## WORK ORDER
If a line in the listing below includes the string "field", pull it out.

Start of RECORDS SUPPLIED

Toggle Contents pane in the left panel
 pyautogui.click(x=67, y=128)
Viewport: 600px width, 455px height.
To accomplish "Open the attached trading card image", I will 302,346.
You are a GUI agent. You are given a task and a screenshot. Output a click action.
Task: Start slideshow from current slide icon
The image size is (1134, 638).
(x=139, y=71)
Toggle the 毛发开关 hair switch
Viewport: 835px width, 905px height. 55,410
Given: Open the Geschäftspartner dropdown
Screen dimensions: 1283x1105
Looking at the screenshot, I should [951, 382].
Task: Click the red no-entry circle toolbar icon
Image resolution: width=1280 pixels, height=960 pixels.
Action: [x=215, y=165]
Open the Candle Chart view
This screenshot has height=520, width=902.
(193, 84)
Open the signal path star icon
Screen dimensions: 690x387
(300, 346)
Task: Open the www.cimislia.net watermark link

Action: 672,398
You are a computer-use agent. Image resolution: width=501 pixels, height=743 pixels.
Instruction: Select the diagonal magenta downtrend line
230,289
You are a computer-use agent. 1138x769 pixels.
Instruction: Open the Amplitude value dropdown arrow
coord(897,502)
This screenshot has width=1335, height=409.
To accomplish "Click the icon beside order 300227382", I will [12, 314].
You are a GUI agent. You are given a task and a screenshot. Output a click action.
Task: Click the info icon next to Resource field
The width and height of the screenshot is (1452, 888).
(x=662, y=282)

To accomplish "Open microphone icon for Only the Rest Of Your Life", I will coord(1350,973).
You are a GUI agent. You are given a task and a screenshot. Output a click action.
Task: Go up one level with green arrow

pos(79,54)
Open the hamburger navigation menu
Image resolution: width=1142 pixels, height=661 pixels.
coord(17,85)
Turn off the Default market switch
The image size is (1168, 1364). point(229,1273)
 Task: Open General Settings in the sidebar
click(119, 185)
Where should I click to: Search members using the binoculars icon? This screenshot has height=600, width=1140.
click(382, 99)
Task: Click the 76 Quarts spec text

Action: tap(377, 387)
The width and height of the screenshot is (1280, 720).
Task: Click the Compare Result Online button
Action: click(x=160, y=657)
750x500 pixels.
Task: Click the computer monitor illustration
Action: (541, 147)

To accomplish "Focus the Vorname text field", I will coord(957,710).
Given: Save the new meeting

End of RECORDS SUPPLIED

## TASK ANSWER
Task: Click the info icon next to Resource field
To accomplish "Focus the Vorname text field", I will coord(957,710).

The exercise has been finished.